• What needs to be done
Render the records below as a single numbered list, one entry per line, with the blank lines dropped.

• The data
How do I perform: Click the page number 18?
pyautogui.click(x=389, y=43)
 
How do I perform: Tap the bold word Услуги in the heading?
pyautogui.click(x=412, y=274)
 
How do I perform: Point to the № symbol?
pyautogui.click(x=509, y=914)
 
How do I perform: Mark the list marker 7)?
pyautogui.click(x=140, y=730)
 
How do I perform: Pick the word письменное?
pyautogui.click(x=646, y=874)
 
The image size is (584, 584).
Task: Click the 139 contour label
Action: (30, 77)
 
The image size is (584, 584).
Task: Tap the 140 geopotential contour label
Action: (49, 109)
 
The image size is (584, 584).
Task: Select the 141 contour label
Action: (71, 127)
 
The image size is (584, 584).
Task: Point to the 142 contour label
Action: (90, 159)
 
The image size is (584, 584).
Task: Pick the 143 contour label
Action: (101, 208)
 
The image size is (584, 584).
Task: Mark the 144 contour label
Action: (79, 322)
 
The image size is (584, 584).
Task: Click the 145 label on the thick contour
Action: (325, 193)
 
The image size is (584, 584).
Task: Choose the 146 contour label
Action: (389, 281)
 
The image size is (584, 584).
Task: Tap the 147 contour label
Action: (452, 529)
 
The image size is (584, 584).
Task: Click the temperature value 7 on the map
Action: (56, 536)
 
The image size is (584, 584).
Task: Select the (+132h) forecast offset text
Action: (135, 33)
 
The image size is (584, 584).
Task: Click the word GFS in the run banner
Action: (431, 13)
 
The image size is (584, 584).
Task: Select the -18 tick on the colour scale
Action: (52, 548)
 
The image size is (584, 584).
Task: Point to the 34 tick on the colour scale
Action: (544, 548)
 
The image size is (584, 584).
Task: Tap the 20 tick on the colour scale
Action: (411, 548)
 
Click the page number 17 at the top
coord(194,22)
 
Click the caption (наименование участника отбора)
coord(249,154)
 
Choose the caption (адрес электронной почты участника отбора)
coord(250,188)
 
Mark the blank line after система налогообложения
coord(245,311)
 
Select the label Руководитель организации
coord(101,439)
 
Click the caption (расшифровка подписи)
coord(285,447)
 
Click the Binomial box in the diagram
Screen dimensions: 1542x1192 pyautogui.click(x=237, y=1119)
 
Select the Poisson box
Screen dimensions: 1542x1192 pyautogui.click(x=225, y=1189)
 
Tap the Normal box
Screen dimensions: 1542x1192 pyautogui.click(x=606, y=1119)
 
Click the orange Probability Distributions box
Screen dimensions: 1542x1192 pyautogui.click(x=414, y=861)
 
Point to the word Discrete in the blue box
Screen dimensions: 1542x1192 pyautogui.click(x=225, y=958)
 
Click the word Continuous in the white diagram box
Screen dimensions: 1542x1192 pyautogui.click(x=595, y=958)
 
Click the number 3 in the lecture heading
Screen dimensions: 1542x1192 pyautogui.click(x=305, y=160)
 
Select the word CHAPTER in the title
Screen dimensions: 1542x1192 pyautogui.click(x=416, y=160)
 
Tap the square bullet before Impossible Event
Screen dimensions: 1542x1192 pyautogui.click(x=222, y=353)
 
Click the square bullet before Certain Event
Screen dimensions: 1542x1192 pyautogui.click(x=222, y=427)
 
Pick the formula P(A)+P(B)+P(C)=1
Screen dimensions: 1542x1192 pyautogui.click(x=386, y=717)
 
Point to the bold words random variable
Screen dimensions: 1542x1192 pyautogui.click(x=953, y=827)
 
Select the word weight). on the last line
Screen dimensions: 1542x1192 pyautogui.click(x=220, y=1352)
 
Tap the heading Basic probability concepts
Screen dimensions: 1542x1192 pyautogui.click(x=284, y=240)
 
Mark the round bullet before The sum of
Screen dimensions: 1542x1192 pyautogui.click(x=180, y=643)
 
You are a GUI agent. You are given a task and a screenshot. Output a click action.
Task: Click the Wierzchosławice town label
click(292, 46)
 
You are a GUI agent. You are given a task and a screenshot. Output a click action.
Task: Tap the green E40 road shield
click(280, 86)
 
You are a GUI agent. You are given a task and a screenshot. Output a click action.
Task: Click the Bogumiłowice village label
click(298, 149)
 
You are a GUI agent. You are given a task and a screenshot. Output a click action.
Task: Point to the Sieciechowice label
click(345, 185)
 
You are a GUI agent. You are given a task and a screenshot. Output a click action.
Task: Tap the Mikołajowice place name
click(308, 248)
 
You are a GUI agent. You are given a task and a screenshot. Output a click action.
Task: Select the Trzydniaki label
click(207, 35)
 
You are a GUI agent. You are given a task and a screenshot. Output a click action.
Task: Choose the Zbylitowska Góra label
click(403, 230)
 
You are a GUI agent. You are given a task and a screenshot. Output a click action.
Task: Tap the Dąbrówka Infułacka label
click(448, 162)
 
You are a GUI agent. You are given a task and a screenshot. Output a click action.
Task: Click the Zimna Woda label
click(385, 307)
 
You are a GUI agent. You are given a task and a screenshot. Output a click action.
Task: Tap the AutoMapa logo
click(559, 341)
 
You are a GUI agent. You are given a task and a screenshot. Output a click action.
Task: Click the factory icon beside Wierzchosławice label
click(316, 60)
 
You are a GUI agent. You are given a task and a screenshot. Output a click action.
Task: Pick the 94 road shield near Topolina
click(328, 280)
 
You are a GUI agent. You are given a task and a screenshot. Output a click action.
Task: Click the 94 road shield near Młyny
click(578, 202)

• Reply
1. How do I perform: Click the page number 18?
2. pyautogui.click(x=389, y=43)
3. How do I perform: Tap the bold word Услуги in the heading?
4. pyautogui.click(x=412, y=274)
5. How do I perform: Point to the № symbol?
6. pyautogui.click(x=509, y=914)
7. How do I perform: Mark the list marker 7)?
8. pyautogui.click(x=140, y=730)
9. How do I perform: Pick the word письменное?
10. pyautogui.click(x=646, y=874)
11. The image size is (584, 584).
12. Task: Click the 139 contour label
13. Action: (30, 77)
14. The image size is (584, 584).
15. Task: Tap the 140 geopotential contour label
16. Action: (49, 109)
17. The image size is (584, 584).
18. Task: Select the 141 contour label
19. Action: (71, 127)
20. The image size is (584, 584).
21. Task: Point to the 142 contour label
22. Action: (90, 159)
23. The image size is (584, 584).
24. Task: Pick the 143 contour label
25. Action: (101, 208)
26. The image size is (584, 584).
27. Task: Mark the 144 contour label
28. Action: (79, 322)
29. The image size is (584, 584).
30. Task: Click the 145 label on the thick contour
31. Action: (325, 193)
32. The image size is (584, 584).
33. Task: Choose the 146 contour label
34. Action: (389, 281)
35. The image size is (584, 584).
36. Task: Tap the 147 contour label
37. Action: (452, 529)
38. The image size is (584, 584).
39. Task: Click the temperature value 7 on the map
40. Action: (56, 536)
41. The image size is (584, 584).
42. Task: Select the (+132h) forecast offset text
43. Action: (135, 33)
44. The image size is (584, 584).
45. Task: Click the word GFS in the run banner
46. Action: (431, 13)
47. The image size is (584, 584).
48. Task: Select the -18 tick on the colour scale
49. Action: (52, 548)
50. The image size is (584, 584).
51. Task: Point to the 34 tick on the colour scale
52. Action: (544, 548)
53. The image size is (584, 584).
54. Task: Tap the 20 tick on the colour scale
55. Action: (411, 548)
56. Click the page number 17 at the top
57. coord(194,22)
58. Click the caption (наименование участника отбора)
59. coord(249,154)
60. Choose the caption (адрес электронной почты участника отбора)
61. coord(250,188)
62. Mark the blank line after система налогообложения
63. coord(245,311)
64. Select the label Руководитель организации
65. coord(101,439)
66. Click the caption (расшифровка подписи)
67. coord(285,447)
68. Click the Binomial box in the diagram
69. Screen dimensions: 1542x1192 pyautogui.click(x=237, y=1119)
70. Select the Poisson box
71. Screen dimensions: 1542x1192 pyautogui.click(x=225, y=1189)
72. Tap the Normal box
73. Screen dimensions: 1542x1192 pyautogui.click(x=606, y=1119)
74. Click the orange Probability Distributions box
75. Screen dimensions: 1542x1192 pyautogui.click(x=414, y=861)
76. Point to the word Discrete in the blue box
77. Screen dimensions: 1542x1192 pyautogui.click(x=225, y=958)
78. Click the word Continuous in the white diagram box
79. Screen dimensions: 1542x1192 pyautogui.click(x=595, y=958)
80. Click the number 3 in the lecture heading
81. Screen dimensions: 1542x1192 pyautogui.click(x=305, y=160)
82. Select the word CHAPTER in the title
83. Screen dimensions: 1542x1192 pyautogui.click(x=416, y=160)
84. Tap the square bullet before Impossible Event
85. Screen dimensions: 1542x1192 pyautogui.click(x=222, y=353)
86. Click the square bullet before Certain Event
87. Screen dimensions: 1542x1192 pyautogui.click(x=222, y=427)
88. Pick the formula P(A)+P(B)+P(C)=1
89. Screen dimensions: 1542x1192 pyautogui.click(x=386, y=717)
90. Point to the bold words random variable
91. Screen dimensions: 1542x1192 pyautogui.click(x=953, y=827)
92. Select the word weight). on the last line
93. Screen dimensions: 1542x1192 pyautogui.click(x=220, y=1352)
94. Tap the heading Basic probability concepts
95. Screen dimensions: 1542x1192 pyautogui.click(x=284, y=240)
96. Mark the round bullet before The sum of
97. Screen dimensions: 1542x1192 pyautogui.click(x=180, y=643)
98. You are a GUI agent. You are given a task and a screenshot. Output a click action.
99. Task: Click the Wierzchosławice town label
100. click(292, 46)
101. You are a GUI agent. You are given a task and a screenshot. Output a click action.
102. Task: Tap the green E40 road shield
103. click(280, 86)
104. You are a GUI agent. You are given a task and a screenshot. Output a click action.
105. Task: Click the Bogumiłowice village label
106. click(298, 149)
107. You are a GUI agent. You are given a task and a screenshot. Output a click action.
108. Task: Point to the Sieciechowice label
109. click(345, 185)
110. You are a GUI agent. You are given a task and a screenshot. Output a click action.
111. Task: Tap the Mikołajowice place name
112. click(308, 248)
113. You are a GUI agent. You are given a task and a screenshot. Output a click action.
114. Task: Select the Trzydniaki label
115. click(207, 35)
116. You are a GUI agent. You are given a task and a screenshot. Output a click action.
117. Task: Choose the Zbylitowska Góra label
118. click(403, 230)
119. You are a GUI agent. You are given a task and a screenshot. Output a click action.
120. Task: Tap the Dąbrówka Infułacka label
121. click(448, 162)
122. You are a GUI agent. You are given a task and a screenshot. Output a click action.
123. Task: Click the Zimna Woda label
124. click(385, 307)
125. You are a GUI agent. You are given a task and a screenshot. Output a click action.
126. Task: Tap the AutoMapa logo
127. click(559, 341)
128. You are a GUI agent. You are given a task and a screenshot. Output a click action.
129. Task: Click the factory icon beside Wierzchosławice label
130. click(316, 60)
131. You are a GUI agent. You are given a task and a screenshot. Output a click action.
132. Task: Pick the 94 road shield near Topolina
133. click(328, 280)
134. You are a GUI agent. You are given a task and a screenshot. Output a click action.
135. Task: Click the 94 road shield near Młyny
136. click(578, 202)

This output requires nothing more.